*Work instruction*. In the entries below, find every line with the string "toolbar" and copy it.

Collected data

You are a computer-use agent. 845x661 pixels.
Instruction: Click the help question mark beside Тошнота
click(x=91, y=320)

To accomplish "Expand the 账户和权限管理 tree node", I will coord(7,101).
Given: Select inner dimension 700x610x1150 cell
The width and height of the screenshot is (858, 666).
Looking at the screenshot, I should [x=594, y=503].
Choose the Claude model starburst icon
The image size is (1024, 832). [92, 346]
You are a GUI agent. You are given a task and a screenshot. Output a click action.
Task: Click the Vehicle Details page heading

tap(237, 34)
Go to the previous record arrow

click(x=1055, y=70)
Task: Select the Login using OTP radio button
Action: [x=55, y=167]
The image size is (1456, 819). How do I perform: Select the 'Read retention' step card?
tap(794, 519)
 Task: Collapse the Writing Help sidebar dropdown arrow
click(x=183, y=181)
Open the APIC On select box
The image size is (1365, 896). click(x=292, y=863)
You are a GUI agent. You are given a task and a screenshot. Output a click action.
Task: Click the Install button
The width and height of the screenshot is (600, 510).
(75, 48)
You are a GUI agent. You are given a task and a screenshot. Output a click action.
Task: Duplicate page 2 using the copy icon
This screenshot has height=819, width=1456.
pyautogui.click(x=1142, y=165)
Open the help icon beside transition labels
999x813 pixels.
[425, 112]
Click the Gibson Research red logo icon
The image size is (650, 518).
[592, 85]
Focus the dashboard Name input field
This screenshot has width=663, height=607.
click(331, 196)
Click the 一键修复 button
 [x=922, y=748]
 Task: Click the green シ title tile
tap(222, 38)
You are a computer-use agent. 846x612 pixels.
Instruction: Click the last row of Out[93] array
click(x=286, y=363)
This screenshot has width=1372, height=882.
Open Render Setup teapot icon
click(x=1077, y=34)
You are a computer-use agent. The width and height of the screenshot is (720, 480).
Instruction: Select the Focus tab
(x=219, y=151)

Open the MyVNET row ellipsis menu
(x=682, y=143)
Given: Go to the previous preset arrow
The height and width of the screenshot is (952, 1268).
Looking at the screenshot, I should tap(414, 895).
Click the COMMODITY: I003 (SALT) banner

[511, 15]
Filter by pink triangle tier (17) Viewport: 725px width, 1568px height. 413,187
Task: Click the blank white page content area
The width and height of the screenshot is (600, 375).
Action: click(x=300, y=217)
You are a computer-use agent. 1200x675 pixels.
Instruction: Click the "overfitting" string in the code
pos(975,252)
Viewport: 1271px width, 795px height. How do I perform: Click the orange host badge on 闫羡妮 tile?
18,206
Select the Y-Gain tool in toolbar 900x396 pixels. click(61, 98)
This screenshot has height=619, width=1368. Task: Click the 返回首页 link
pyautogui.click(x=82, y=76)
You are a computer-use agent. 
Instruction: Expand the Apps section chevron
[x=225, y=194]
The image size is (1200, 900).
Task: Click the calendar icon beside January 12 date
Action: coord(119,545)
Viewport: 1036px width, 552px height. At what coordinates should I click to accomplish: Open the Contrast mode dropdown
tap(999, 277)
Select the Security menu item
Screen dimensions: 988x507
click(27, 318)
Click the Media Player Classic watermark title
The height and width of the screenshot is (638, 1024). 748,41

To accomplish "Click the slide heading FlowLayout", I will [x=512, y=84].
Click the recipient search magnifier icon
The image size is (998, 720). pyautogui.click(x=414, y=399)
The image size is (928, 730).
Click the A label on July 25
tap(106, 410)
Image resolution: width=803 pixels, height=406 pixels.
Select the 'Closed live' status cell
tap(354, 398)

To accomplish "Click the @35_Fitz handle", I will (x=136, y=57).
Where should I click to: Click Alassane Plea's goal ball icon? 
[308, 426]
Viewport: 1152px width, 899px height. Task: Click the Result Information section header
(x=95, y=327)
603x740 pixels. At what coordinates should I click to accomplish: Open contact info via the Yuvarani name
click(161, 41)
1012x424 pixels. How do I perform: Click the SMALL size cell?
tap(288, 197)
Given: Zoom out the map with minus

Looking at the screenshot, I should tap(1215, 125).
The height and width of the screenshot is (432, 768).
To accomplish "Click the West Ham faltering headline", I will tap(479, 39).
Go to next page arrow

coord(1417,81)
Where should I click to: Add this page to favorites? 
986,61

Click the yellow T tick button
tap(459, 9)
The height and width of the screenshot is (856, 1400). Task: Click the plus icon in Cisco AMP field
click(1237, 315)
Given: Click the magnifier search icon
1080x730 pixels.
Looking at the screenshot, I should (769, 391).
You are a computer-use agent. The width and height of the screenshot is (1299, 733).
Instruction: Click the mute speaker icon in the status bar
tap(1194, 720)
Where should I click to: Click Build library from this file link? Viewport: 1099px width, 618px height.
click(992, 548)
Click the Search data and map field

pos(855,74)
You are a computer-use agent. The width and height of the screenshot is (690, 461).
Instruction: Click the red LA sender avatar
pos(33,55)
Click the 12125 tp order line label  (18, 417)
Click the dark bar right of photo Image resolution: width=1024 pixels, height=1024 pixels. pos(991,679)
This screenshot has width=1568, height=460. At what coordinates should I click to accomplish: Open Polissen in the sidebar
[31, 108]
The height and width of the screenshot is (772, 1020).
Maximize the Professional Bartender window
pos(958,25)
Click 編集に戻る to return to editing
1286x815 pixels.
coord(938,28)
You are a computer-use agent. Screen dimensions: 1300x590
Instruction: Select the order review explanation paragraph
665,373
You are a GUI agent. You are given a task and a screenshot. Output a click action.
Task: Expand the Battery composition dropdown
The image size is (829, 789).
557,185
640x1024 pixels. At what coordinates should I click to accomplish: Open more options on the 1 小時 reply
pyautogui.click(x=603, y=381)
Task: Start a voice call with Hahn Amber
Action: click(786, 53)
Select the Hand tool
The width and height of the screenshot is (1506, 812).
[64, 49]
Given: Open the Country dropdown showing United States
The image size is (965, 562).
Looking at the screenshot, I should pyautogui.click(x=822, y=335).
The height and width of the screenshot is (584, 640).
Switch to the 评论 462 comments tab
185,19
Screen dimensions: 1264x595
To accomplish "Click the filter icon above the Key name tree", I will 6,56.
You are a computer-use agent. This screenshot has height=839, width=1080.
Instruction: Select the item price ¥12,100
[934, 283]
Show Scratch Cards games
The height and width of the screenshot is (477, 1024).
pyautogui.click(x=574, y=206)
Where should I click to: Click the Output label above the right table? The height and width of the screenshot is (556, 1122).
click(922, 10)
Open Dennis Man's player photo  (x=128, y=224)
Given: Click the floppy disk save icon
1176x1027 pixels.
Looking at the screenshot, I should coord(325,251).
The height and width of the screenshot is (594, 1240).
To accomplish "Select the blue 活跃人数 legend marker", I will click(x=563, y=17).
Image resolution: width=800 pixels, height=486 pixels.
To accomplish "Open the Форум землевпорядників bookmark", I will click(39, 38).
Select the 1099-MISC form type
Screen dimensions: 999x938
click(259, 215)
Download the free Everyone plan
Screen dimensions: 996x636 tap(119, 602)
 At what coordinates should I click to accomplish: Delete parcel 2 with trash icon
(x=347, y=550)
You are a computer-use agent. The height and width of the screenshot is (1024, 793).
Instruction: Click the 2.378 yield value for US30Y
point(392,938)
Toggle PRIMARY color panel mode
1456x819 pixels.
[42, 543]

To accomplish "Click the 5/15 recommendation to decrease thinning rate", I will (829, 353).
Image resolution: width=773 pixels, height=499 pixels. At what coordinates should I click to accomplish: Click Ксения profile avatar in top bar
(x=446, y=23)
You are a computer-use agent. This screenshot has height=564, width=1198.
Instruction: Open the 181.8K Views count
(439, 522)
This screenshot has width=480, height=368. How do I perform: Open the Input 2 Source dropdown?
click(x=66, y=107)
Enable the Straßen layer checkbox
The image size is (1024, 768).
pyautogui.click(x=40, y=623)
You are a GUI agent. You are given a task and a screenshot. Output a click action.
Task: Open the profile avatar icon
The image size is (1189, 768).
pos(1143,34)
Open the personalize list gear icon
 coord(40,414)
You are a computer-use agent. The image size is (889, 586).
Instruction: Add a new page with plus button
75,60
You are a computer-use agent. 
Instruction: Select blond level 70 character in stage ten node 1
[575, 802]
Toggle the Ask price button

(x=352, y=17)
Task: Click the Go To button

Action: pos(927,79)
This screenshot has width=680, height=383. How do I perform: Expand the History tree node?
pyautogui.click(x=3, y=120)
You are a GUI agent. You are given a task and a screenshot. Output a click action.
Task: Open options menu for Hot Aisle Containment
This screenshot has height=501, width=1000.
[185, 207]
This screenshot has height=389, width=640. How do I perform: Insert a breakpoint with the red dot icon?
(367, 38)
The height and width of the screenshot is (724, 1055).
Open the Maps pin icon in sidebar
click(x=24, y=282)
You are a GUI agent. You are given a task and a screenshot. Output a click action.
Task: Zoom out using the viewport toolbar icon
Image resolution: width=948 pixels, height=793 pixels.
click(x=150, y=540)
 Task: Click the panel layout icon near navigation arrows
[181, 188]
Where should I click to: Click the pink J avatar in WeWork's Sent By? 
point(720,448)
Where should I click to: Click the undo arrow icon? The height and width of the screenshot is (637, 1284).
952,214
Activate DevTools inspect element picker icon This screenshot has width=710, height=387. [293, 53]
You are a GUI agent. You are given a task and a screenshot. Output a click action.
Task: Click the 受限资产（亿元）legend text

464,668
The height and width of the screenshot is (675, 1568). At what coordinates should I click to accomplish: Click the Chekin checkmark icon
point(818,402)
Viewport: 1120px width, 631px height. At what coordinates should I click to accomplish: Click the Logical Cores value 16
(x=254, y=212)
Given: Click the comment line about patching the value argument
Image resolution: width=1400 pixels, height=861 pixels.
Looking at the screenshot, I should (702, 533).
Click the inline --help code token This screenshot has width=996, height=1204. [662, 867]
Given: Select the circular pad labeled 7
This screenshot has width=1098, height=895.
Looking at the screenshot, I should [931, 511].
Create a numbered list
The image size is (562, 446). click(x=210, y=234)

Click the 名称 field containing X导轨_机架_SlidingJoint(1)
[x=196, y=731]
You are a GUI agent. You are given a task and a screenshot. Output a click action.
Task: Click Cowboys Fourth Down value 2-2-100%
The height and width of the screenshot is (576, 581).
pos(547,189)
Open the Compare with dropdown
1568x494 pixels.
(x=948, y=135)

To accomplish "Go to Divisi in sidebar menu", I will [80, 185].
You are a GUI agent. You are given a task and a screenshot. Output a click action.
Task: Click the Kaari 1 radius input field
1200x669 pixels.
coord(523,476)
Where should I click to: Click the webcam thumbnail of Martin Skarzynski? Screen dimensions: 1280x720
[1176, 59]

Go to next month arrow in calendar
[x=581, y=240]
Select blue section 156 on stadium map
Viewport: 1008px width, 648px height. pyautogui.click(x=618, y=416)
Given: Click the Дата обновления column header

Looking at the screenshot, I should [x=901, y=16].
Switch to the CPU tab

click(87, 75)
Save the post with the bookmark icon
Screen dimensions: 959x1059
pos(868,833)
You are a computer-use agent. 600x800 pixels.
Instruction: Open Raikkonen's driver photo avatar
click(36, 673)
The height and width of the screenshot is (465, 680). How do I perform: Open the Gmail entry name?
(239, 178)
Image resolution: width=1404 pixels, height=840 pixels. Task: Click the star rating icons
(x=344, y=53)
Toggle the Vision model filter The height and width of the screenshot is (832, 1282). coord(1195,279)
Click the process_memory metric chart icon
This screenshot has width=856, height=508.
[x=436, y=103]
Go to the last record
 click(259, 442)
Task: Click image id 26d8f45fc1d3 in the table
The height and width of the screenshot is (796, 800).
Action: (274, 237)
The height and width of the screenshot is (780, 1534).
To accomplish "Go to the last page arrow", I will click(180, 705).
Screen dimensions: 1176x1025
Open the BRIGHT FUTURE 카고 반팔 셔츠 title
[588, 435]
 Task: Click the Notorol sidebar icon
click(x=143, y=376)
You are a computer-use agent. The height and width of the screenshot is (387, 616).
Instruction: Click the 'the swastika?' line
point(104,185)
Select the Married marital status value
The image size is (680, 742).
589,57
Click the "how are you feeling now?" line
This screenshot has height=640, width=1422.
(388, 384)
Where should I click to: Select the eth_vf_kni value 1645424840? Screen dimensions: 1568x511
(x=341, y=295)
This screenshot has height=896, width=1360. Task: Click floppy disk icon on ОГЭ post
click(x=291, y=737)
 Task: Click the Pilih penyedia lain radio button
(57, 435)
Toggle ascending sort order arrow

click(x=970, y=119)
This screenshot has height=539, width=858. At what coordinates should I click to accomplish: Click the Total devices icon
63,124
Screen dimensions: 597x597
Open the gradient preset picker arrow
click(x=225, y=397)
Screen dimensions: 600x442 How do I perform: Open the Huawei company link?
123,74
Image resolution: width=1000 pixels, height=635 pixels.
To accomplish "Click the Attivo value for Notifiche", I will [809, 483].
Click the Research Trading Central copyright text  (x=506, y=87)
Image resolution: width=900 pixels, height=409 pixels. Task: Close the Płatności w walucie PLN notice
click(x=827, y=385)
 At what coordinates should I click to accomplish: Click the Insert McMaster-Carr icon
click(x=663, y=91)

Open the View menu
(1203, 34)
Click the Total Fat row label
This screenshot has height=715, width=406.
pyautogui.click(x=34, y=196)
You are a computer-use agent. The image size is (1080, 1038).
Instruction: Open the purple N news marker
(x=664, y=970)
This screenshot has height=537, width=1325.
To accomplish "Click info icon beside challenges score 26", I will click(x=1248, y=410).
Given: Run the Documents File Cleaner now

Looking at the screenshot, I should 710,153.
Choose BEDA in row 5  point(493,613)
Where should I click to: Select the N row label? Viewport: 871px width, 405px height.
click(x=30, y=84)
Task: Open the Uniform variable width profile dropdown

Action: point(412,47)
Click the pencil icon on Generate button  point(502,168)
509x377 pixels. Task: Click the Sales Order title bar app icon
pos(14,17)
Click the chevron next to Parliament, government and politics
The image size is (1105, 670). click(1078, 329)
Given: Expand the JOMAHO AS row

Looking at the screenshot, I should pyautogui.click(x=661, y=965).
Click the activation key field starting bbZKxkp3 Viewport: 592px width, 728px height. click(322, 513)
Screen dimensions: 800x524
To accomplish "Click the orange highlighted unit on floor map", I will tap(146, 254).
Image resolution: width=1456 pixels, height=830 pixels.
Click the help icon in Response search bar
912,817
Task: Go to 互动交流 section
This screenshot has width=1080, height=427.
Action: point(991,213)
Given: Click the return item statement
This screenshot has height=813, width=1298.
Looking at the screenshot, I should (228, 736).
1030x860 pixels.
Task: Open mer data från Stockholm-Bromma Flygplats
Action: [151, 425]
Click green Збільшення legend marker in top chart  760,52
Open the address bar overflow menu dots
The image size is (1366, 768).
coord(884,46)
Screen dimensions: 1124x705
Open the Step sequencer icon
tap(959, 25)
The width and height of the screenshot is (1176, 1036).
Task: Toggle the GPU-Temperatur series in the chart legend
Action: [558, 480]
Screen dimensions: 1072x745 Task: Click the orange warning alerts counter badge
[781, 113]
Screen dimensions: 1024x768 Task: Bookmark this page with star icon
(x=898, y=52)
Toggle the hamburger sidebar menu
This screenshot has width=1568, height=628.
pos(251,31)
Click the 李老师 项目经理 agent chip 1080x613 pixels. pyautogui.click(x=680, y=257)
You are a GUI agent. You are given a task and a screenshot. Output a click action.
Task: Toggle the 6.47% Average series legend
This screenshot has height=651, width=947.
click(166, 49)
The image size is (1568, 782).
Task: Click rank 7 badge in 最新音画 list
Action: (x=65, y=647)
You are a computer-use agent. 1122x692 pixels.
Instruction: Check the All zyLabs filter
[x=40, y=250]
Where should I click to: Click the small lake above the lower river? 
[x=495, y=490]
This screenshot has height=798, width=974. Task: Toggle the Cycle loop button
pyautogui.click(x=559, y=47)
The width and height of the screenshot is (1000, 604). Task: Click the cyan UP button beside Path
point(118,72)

*Task output*.
Select the Y-Gain tool in toolbar 900x396 pixels. click(61, 98)
Task: Zoom out using the viewport toolbar icon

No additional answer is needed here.